Stored items:
○ ○ ○ ○ ○ ○ ○

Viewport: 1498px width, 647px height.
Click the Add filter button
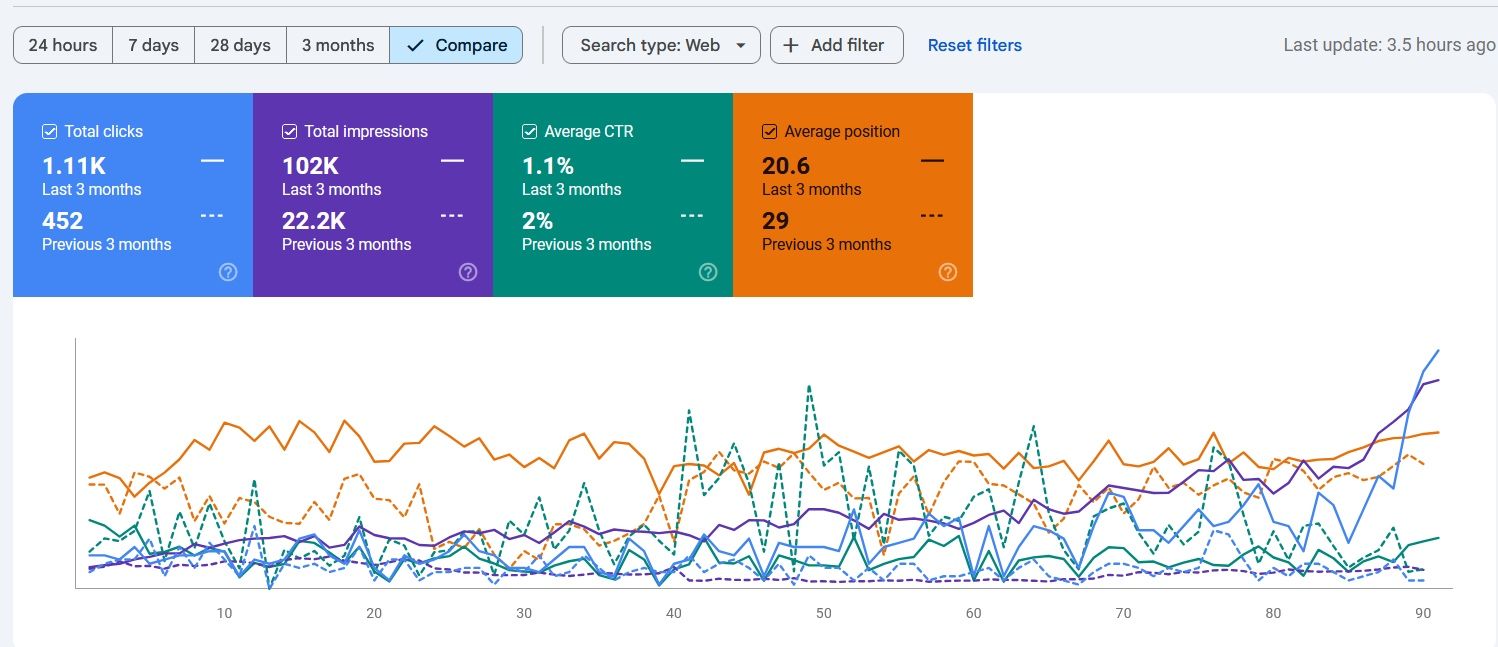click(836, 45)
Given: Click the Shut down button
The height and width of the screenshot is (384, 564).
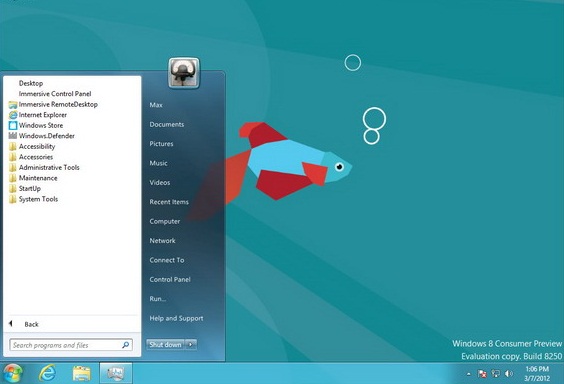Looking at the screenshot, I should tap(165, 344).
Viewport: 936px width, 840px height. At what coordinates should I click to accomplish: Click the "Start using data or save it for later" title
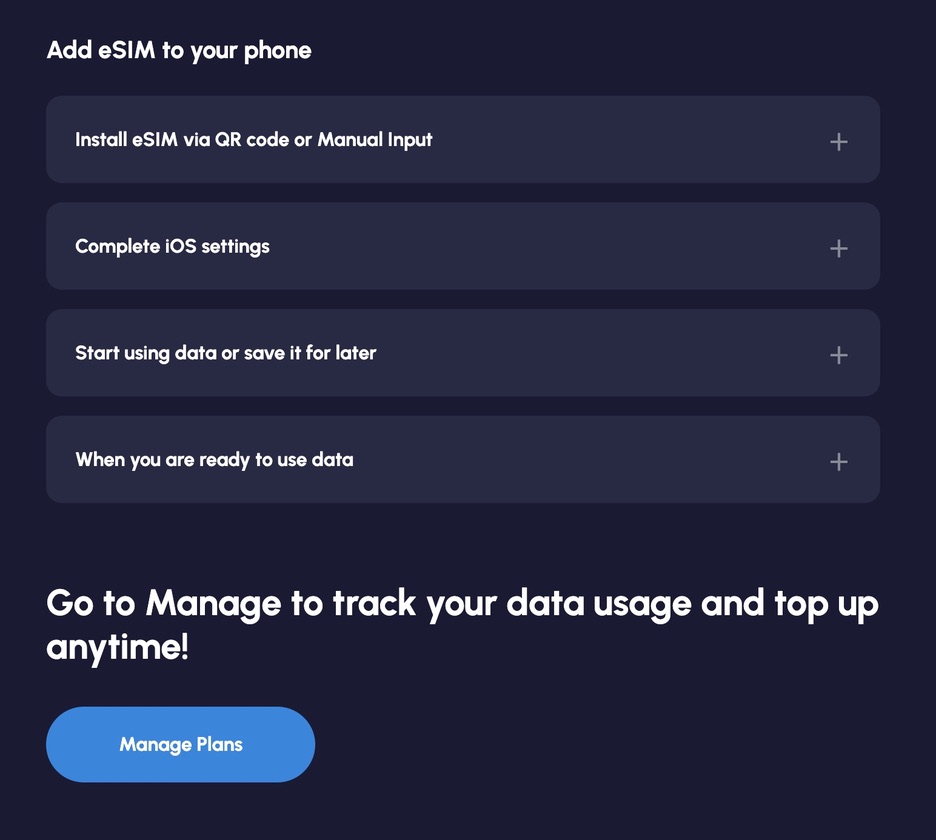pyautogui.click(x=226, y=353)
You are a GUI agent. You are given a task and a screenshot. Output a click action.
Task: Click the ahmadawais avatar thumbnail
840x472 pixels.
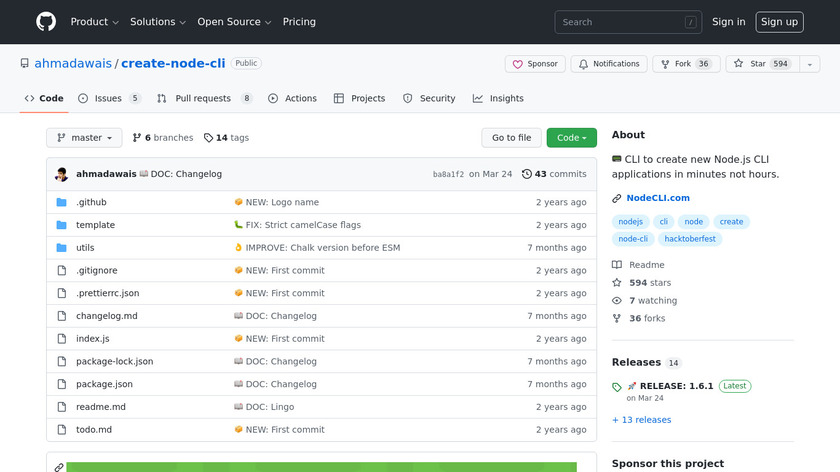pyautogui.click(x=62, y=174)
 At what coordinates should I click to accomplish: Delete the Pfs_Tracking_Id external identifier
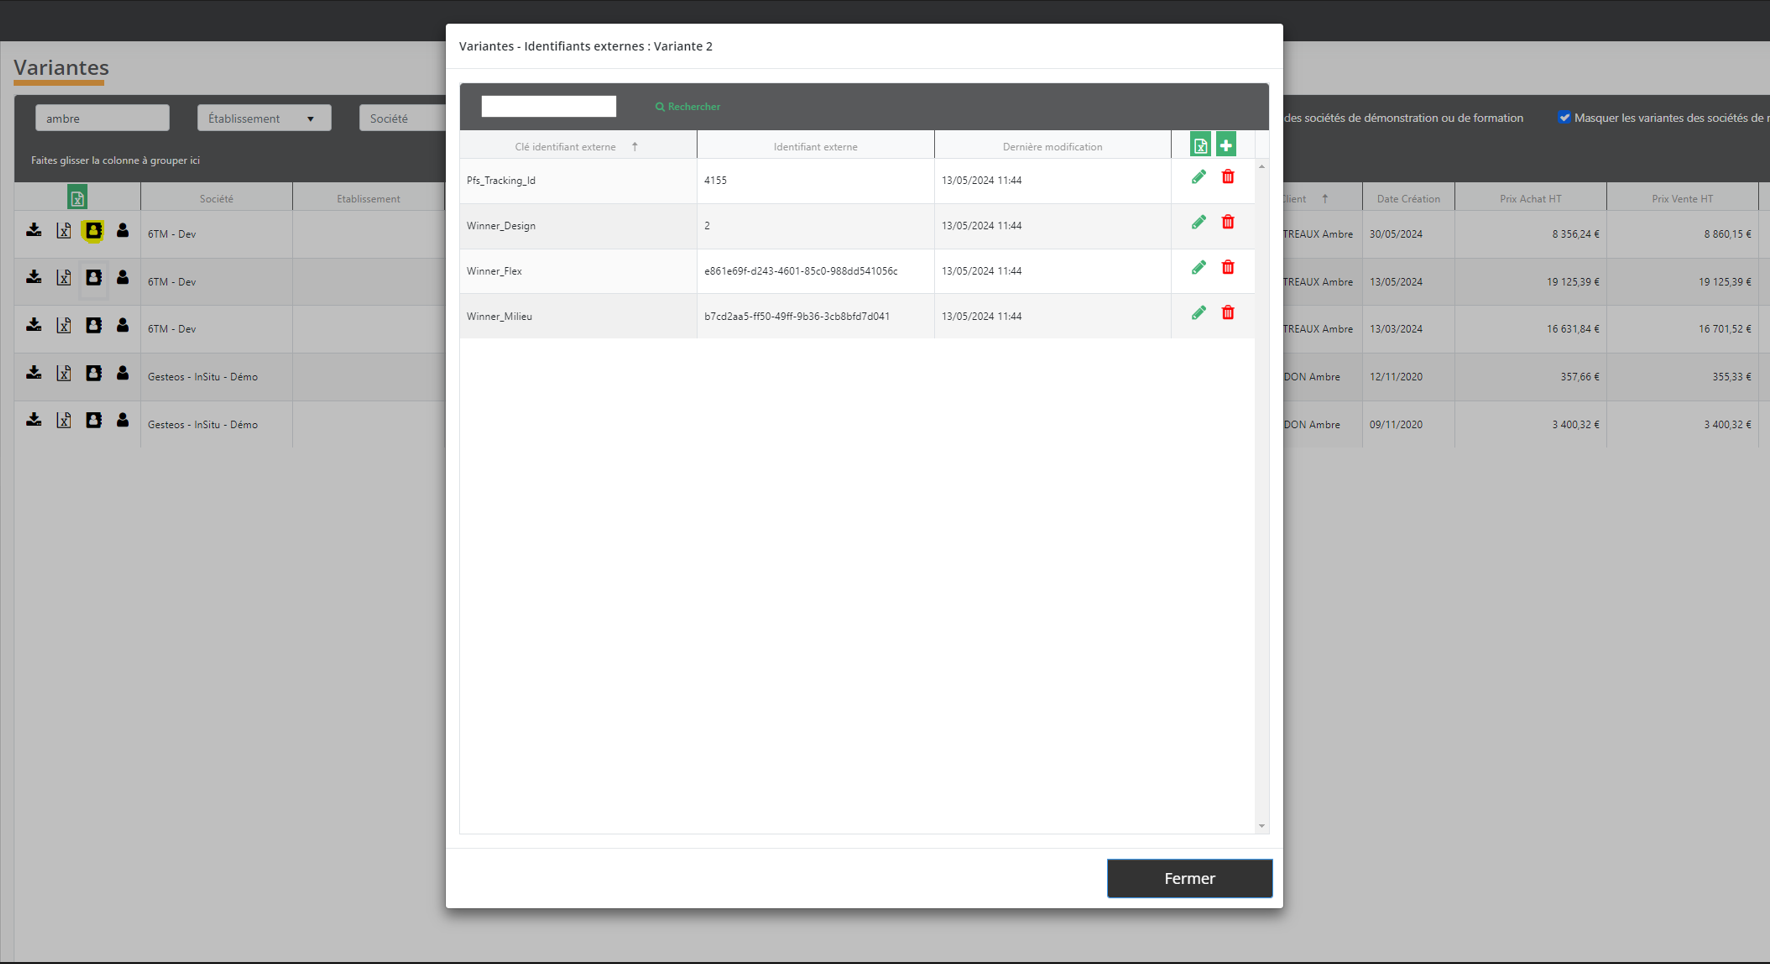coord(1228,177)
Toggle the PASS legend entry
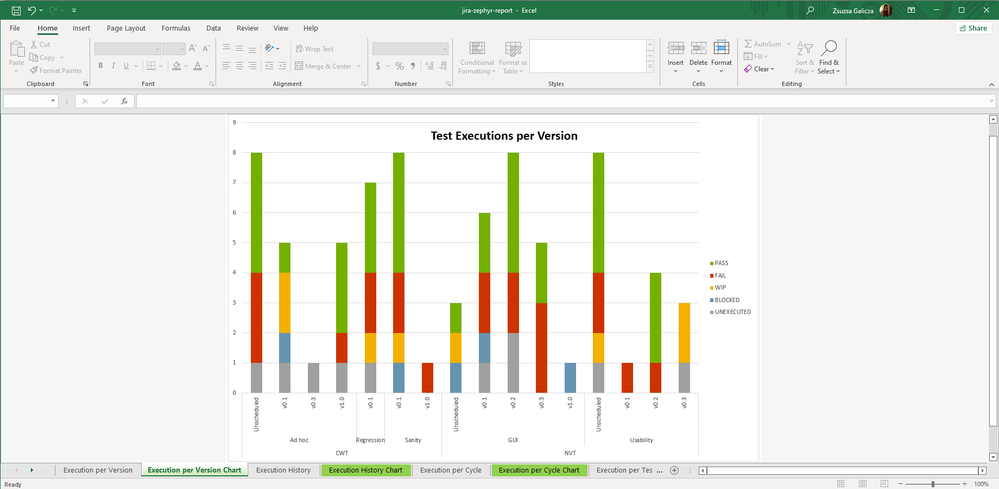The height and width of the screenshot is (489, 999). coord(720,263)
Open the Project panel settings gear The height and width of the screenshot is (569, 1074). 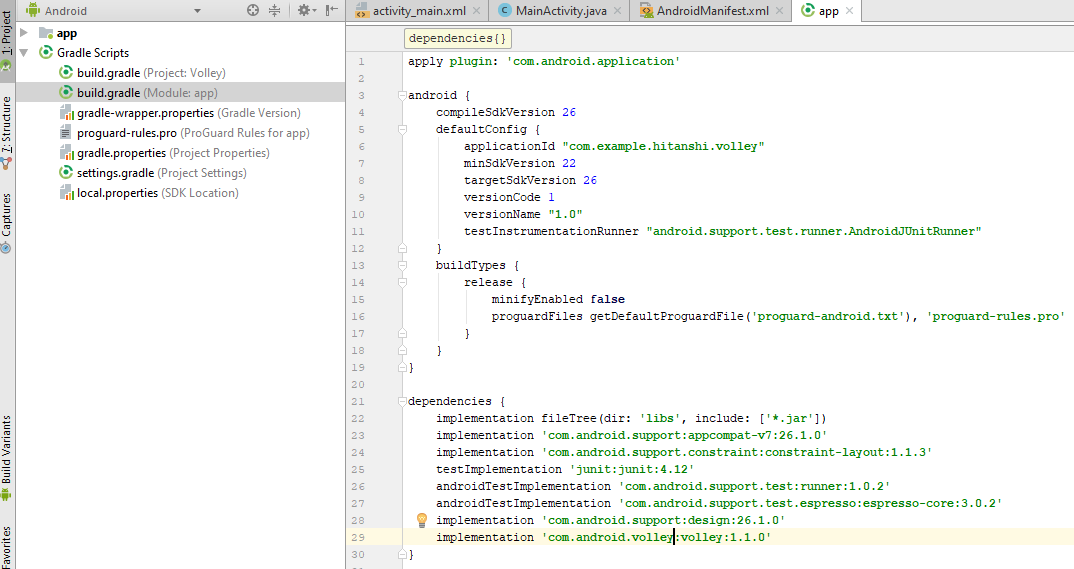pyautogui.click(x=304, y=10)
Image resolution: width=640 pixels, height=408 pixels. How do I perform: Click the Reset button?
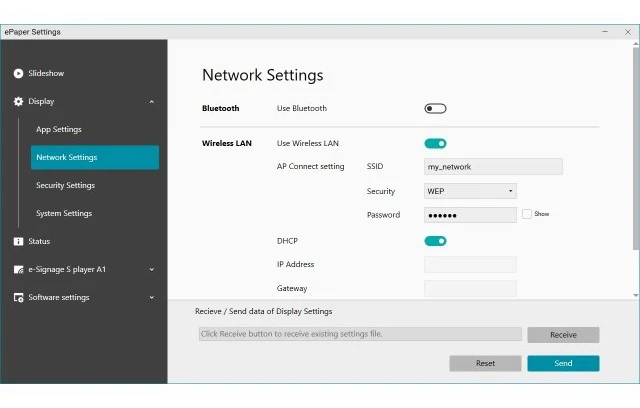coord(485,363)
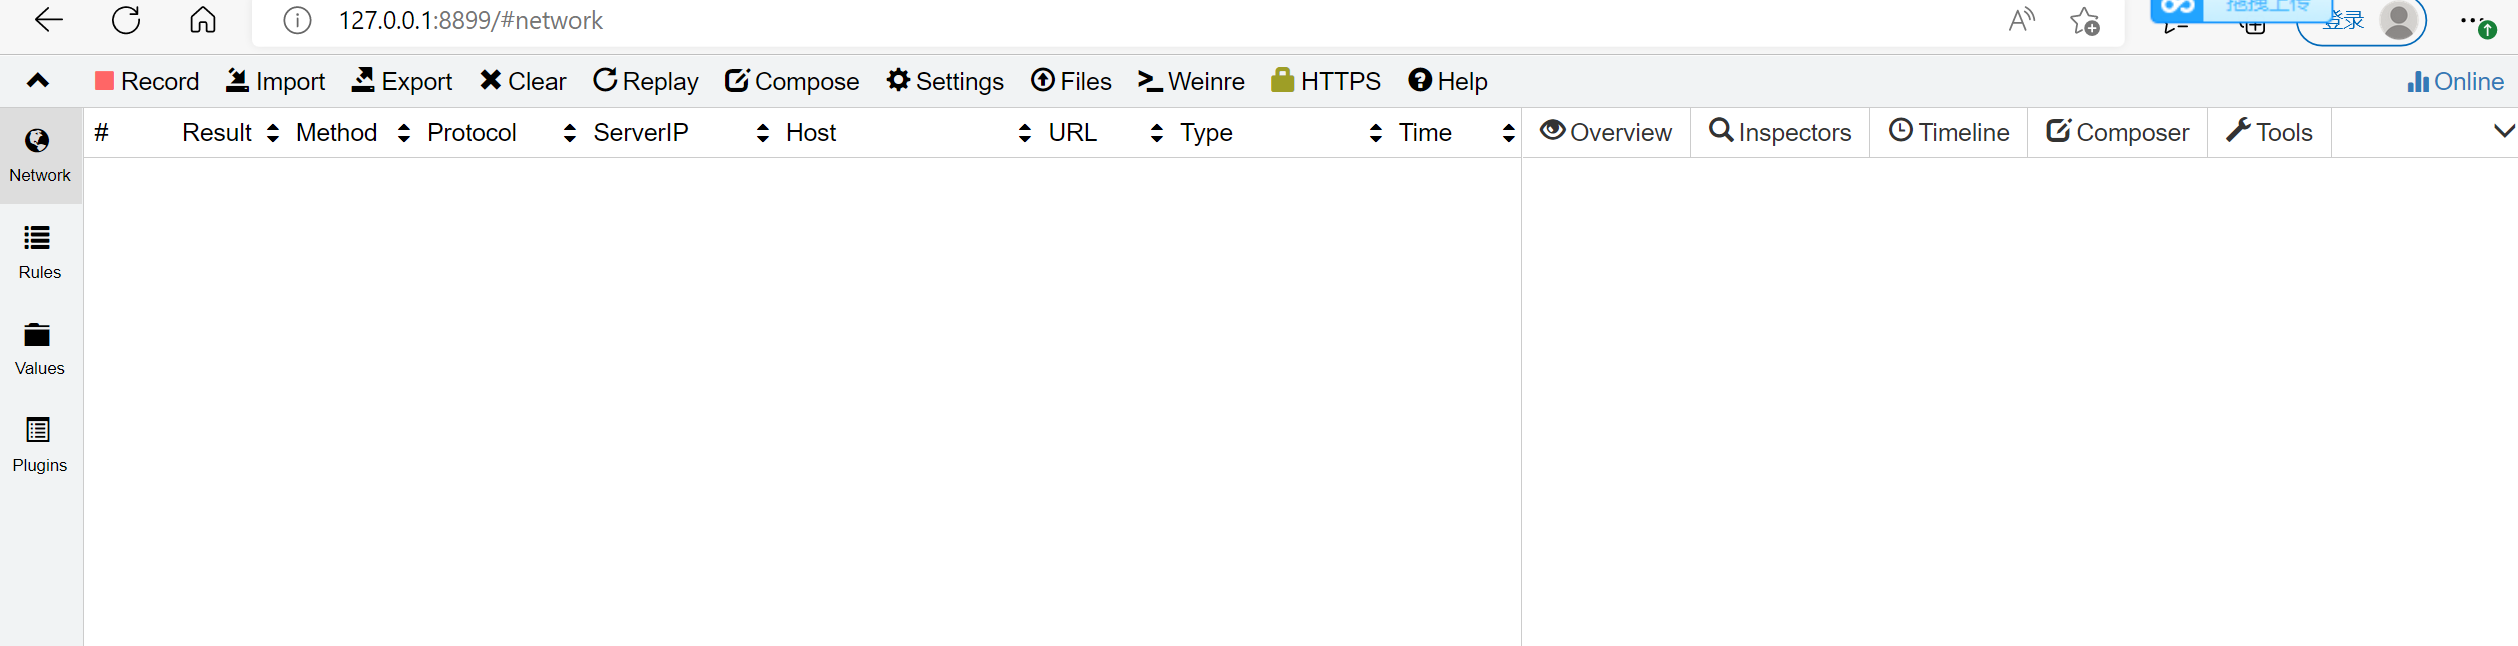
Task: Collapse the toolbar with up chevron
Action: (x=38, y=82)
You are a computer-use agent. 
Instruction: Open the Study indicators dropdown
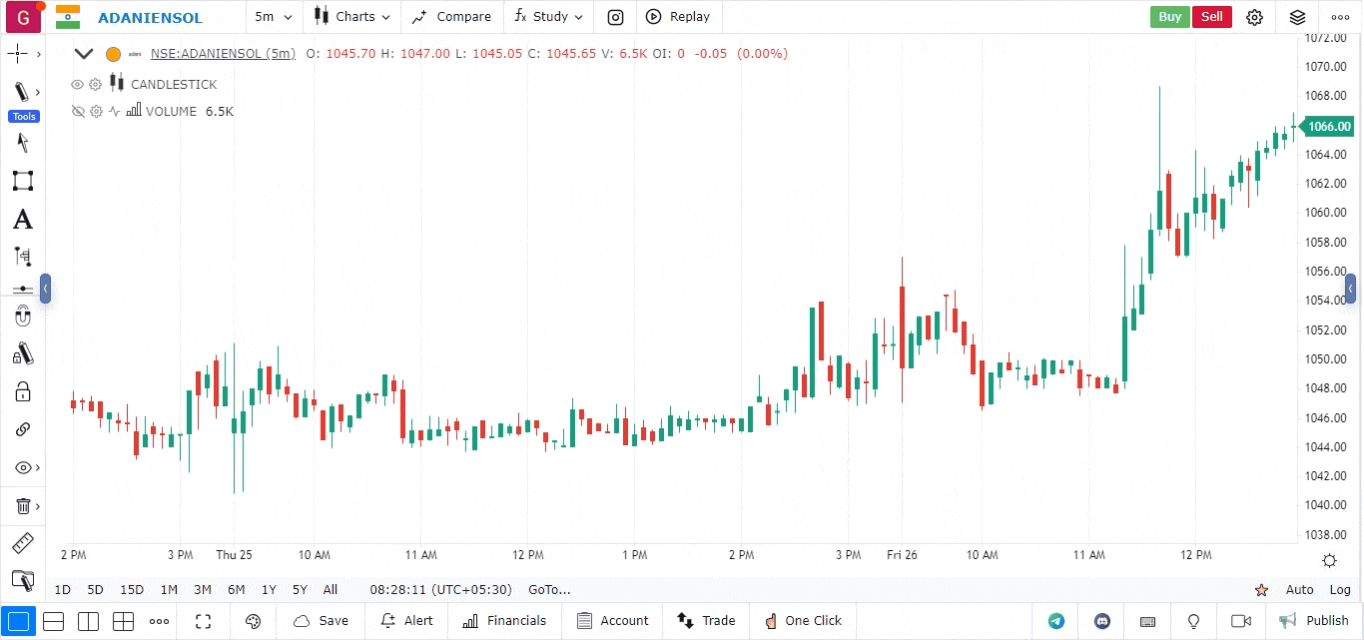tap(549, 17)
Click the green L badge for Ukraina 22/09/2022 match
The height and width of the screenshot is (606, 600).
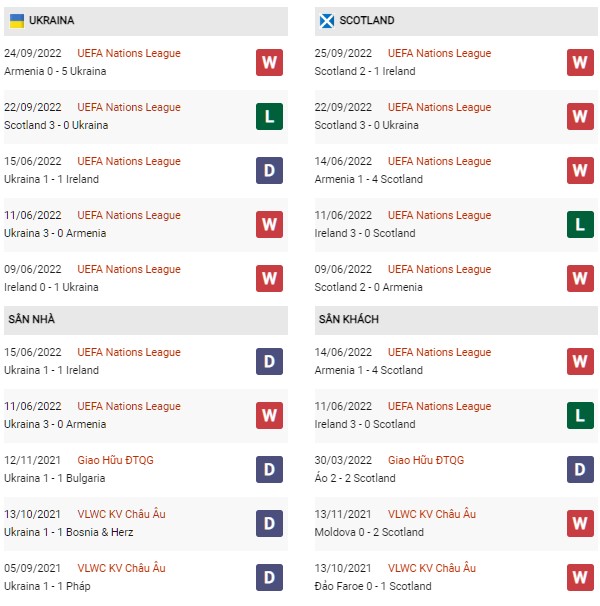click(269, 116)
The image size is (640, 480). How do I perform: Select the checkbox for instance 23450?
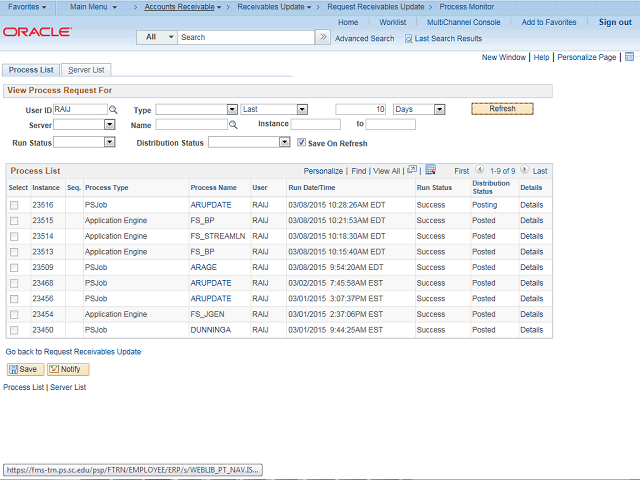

○ ○ ○ ○ ○ ○ ○

What is expected: Which lines hold the string "agent"? Copy all of them from the data above.

Solution for this task:
You are a GUI agent. You are given a task and a screenshot. Output a click action.
You are a computer-use agent. 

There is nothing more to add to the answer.